A cet instant, j’ai compris que la qualité du lien qui pouvait s’établir entre cette inconnue et moi, entre chacun dans la salle était plus important que la qualité des mots prononcés. Ce qui comptait c’était le lien et ce que nous faisions de cet instant. Nous avons décidé spontanément d’en partager la dimension sacrée. Celle qui dépasse le mental. Nous nous sommes offert ce silence, cette méditation et ce lien de cœur à cœur. Ce silence m’a accompagné dans la journée qui a suivi.  Même si notre mental ne comprend pas tout, lorsque notre âme prend de la hauteur elle sait car elle peut se relier à une dimension où il n’y a plus aucune séparation entre ce qui est bon et ce qui est mauvais, réussi ou raté, nous et les autres.

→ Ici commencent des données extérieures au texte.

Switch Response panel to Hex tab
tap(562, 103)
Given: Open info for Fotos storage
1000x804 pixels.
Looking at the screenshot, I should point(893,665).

Je m’interroge quotidiennement sur le libre arbitre, sur la destinée.  Lorsque j’ai été reconnu chaman il y a trois ans lors d’un voyage en Mongolie, lorsque les chamans mongols avec qui j’ai appris m’ont prévenu que désormais c’était les esprits qui allaient décider pour moi, j’ai compris l’importance de notre système de croyance. J’ai compris surtout que plus nous nous détendions quant au libre arbitre, plus la magie pouvait se manifester en nous et autour de nous… Peu importe qui est le grand magicien.

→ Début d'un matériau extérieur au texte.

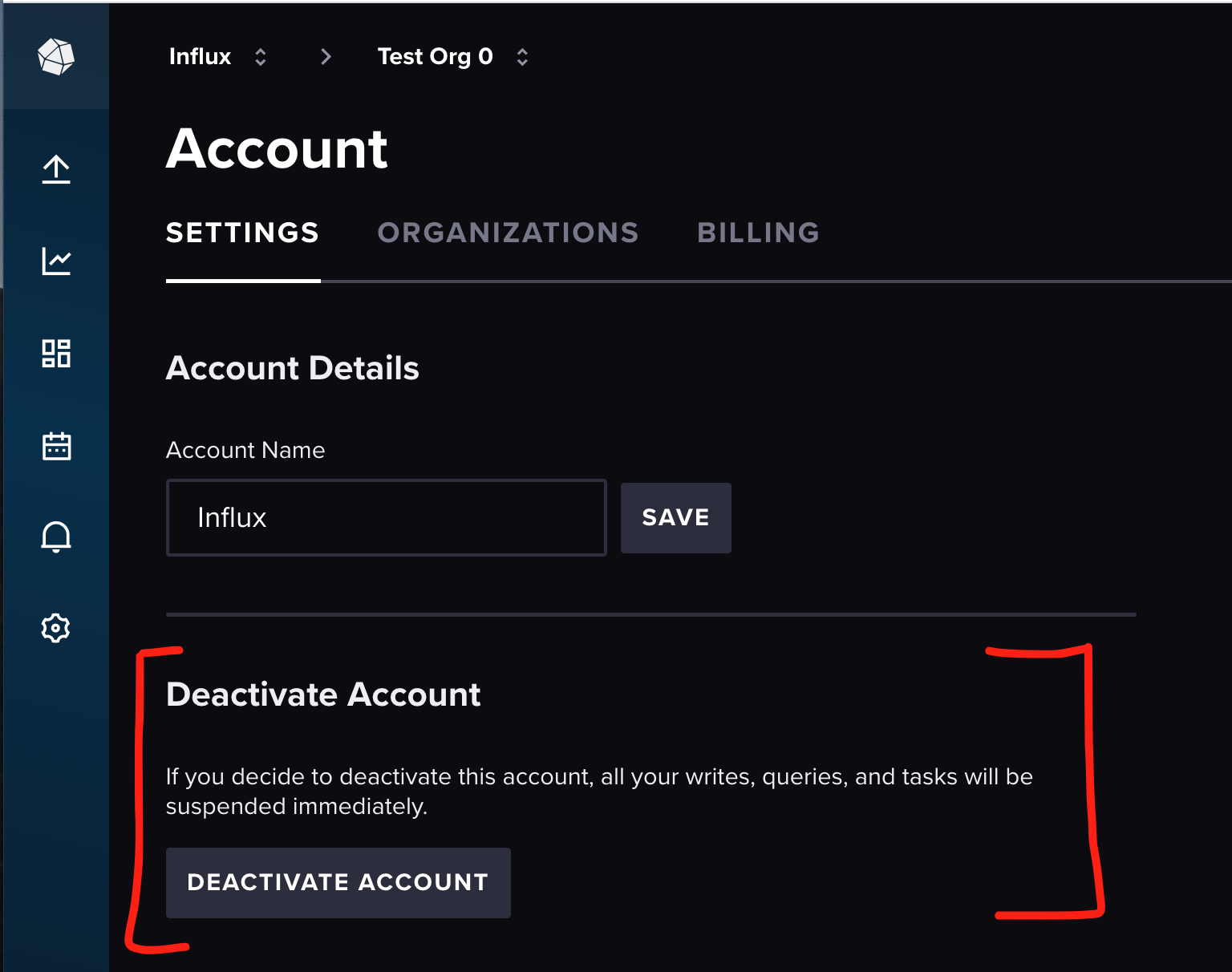Click the DEACTIVATE ACCOUNT button
The width and height of the screenshot is (1232, 972).
[x=338, y=882]
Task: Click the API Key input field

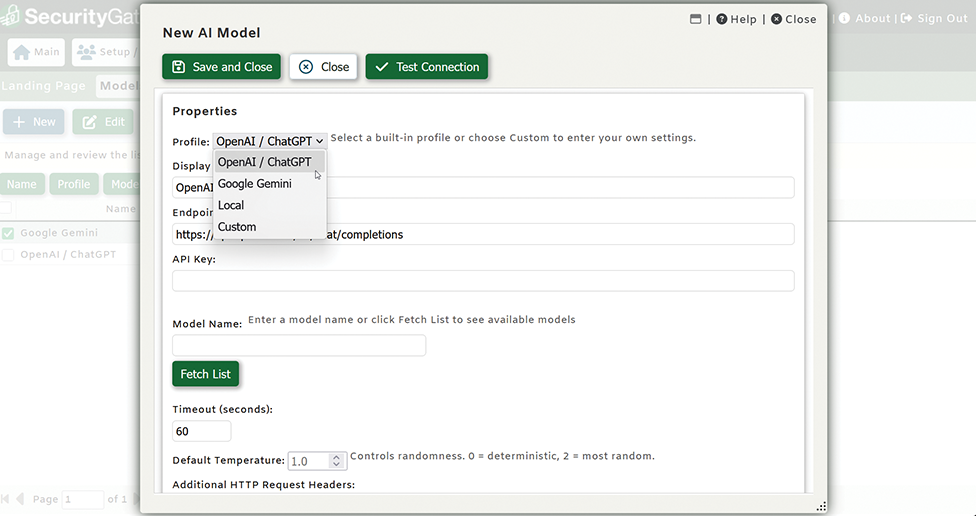Action: pyautogui.click(x=483, y=281)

Tout n’est que vibration. Nous pouvons ralentir notre souffle, nous pouvons respirer profondément, mais nous ne pouvons pas consciemment bloquer notre apnée plus de quelques minutes. La vie reprend ses droits coûte que coûte, elle vibre à travers nous, comme dans le ventre de notre mère, elle savait déjà sans aucune intervention comment créer et assembler chaque organe de notre corps. Qui était alors le grand architecte ?

Pour créer, innover, prendre des risques, beaucoup restent sur le bord de la piscine à élaborer des plans, des stratégies, ils ont une énergie mentale très forte, beaucoup de théories, de valeurs, de croyances, mais ne passent pas à l’action. D’autres plongent dans le bouillon et boivent la tassent. Je crois qu’il nous est possible de plonger dans les vagues et d’apprendre à surfer et à nous tenir droit et debout sur elles. Plus nous connaissons la technique, plus nous pouvons nous risquer dans des mers houleuses.

Et si, jouer le rôle de sa vie, c’était justement d’apprendre à surfer sur l’océan pour comprendre que nous sommes l’océan, nous sommes les embruns et nous sommes la tempête ; nous reposer au pied d’un arbre pour comprendre que nous sommes la forêt. Contempler le monde pour réaliser que nous sommes ce monde.